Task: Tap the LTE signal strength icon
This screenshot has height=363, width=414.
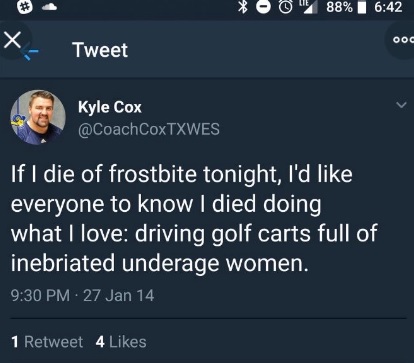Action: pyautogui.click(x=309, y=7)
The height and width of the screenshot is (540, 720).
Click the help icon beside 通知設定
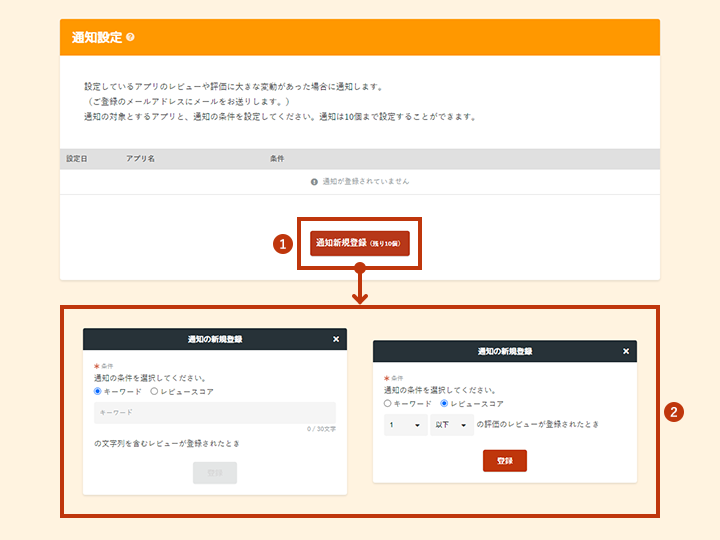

-------------------------

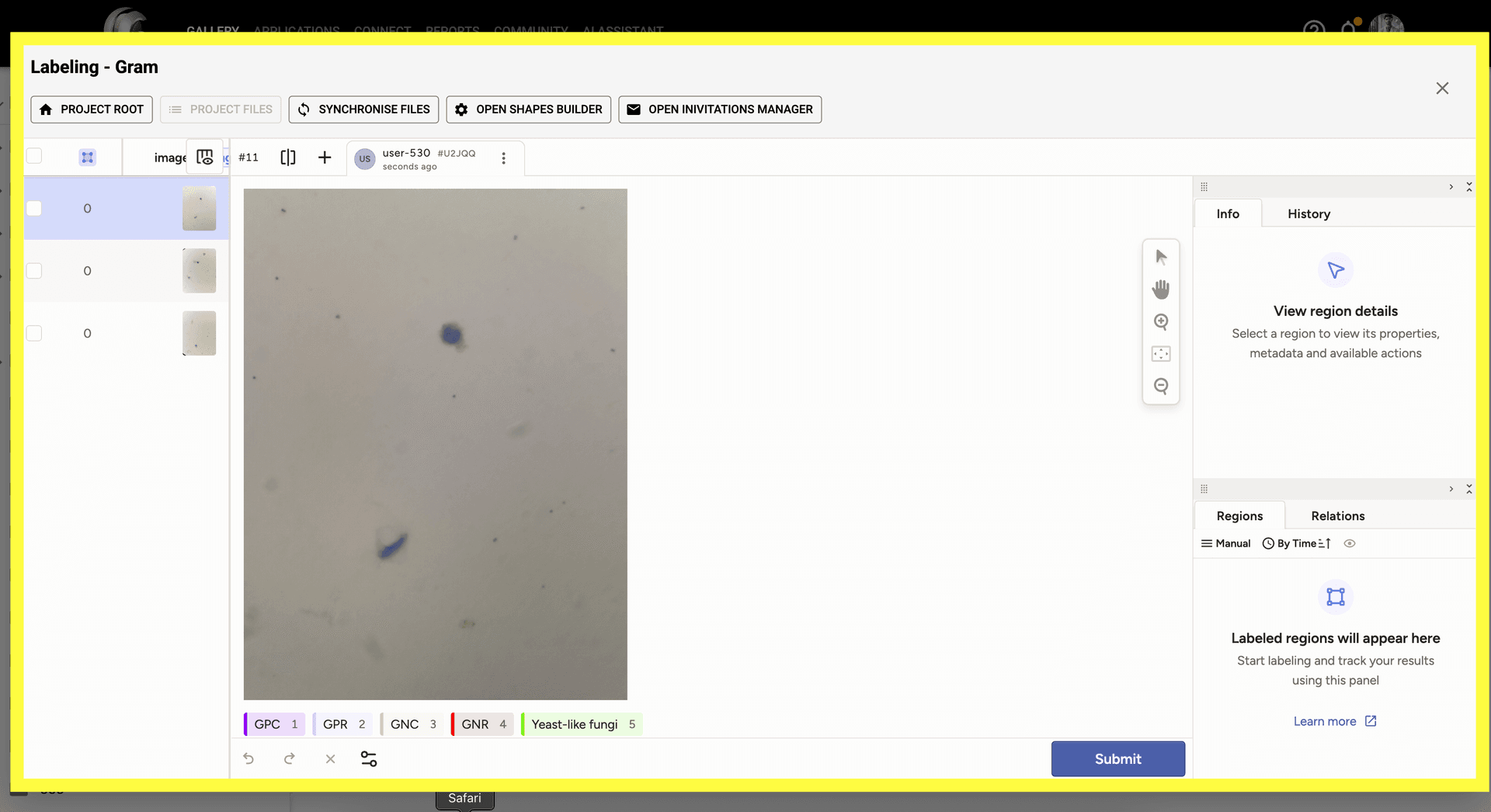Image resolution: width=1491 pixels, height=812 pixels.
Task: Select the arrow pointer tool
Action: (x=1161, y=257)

-------------------------

Task description:
Write out the listing lines from the one containing "The height and" through the one containing "Click the help icon beside 通知設定", inclusive, with "help icon" switched to "info icon" and everything else unchanged.

Completed exercise:
The height and width of the screenshot is (540, 720).
Click the info icon beside 通知設定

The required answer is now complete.